コンサドーレ札幌の今季主将に、MF上里一将(22)が就任することが21日、発表された。札幌の歴代主将では05年和波、07年芳賀の24歳を抜くクラブ史上最年少。宮古島出身の上里にとって、22日に地元沖縄・北谷で行われるJ1東京とのプレシーズンマッチが、主将として初の実戦となる。ボランチとしてMFダニルソン(22)とのコンビを高め、開幕スタメンを手に入れる。

 札幌の若さを象徴する斬新な石崎人事の発令だ。「1回J2に落ちたのだし、これからは若い選手がチームを支えていかないと。カズ(上里)は守備も良くなってきているしポジション的にも中心だしね」と石崎監督は説明した。22歳にして大役を担うことになった上里も「とにかく声をかけあってチームのムードを常に盛り上げていけるようにしたい」と覚悟を決めた。

 石崎イズムを体現するキャプテンが誕生した。「楽しみながら勝つ」という石崎監督のモットーが上里の持論とまったく同じ。昨季のスタメン出場は降格決定後の3戦のみと不完全燃焼に終わったが、今季の上里はグアムキャンプ中から笑顔が絶えない。「楽しみながらやれている。充実感がある」と手応えを見せている。

 プロ入り6年目を迎え、新たな発奮材料もある。今季は宮古高の後輩、FW上里琢文がJ1京都入り。「後輩と2人で宮古のサッカーを、日本中に見せたい」。札幌がJ1昇格となれば、2人しかいない宮古コンビの競演も実現されるというわけだ。

## 取り組む作業
(A) 札幌の主将就任を伝える記事に名前が出てくる人物を、一人残らず挙げてください。
(B) 札幌の主将就任を伝える記事によると、上里が主将として臨む初めての実戦は何ですか。
(C) 札幌の主将就任を伝える記事のうち、「石崎イズムを体現するキャプテ」で始まり「演も実現されるというわけだ。」に至るまでの部分を書き写してください。
レコードは、ここでの作業とは関係がありません。

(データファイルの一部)
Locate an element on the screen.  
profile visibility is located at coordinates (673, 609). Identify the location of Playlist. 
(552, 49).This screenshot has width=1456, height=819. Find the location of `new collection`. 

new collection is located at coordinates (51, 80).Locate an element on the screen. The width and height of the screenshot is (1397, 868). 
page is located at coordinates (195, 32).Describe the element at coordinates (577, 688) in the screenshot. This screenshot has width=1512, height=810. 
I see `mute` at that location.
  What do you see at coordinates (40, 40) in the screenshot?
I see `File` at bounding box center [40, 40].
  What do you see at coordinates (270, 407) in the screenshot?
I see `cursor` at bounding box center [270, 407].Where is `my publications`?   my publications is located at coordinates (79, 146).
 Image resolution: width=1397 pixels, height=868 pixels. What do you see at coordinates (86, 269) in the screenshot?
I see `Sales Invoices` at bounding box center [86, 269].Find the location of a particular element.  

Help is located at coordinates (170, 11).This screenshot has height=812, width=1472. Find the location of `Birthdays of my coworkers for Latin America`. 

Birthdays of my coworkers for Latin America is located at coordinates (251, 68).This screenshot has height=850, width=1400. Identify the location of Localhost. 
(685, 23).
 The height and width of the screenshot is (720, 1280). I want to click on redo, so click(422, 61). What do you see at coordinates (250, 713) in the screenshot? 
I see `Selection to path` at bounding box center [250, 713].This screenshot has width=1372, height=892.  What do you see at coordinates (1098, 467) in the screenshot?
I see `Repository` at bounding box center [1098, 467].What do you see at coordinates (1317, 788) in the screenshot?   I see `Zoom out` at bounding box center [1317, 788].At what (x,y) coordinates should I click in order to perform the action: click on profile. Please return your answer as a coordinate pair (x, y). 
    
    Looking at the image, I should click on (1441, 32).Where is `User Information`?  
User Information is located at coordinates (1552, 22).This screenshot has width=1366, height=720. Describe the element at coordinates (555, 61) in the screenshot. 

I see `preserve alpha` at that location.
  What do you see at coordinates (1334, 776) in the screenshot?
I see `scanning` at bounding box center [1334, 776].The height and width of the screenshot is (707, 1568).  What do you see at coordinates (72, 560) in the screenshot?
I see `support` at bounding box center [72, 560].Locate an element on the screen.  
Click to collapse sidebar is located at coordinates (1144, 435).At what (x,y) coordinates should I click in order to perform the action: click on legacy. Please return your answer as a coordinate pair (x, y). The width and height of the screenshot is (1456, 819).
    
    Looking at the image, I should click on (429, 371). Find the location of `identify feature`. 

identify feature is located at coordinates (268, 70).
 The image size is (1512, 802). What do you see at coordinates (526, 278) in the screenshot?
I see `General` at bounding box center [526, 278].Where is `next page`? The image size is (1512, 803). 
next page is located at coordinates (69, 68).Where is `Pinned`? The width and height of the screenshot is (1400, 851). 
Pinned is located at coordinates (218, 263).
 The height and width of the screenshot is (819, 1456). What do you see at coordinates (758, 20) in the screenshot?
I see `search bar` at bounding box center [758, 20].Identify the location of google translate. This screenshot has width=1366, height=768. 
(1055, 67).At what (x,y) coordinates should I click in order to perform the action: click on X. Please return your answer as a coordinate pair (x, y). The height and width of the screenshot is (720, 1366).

## 各作業の解答
(A) 上里一将、和波、芳賀、ダニルソン、石崎監督、上里琢文

(B) 22日に地元沖縄・北谷で行われるJ1東京とのプレシーズンマッチです。

(C)
石崎イズムを体現するキャプテンが誕生した。「楽しみながら勝つ」という石崎監督のモットーが上里の持論とまったく同じ。昨季のスタメン出場は降格決定後の3戦のみと不完全燃焼に終わったが、今季の上里はグアムキャンプ中から笑顔が絶えない。「楽しみながらやれている。充実感がある」と手応えを見せている。

 プロ入り6年目を迎え、新たな発奮材料もある。今季は宮古高の後輩、FW上里琢文がJ1京都入り。「後輩と2人で宮古のサッカーを、日本中に見せたい」。札幌がJ1昇格となれば、2人しかいない宮古コンビの競演も実現されるというわけだ。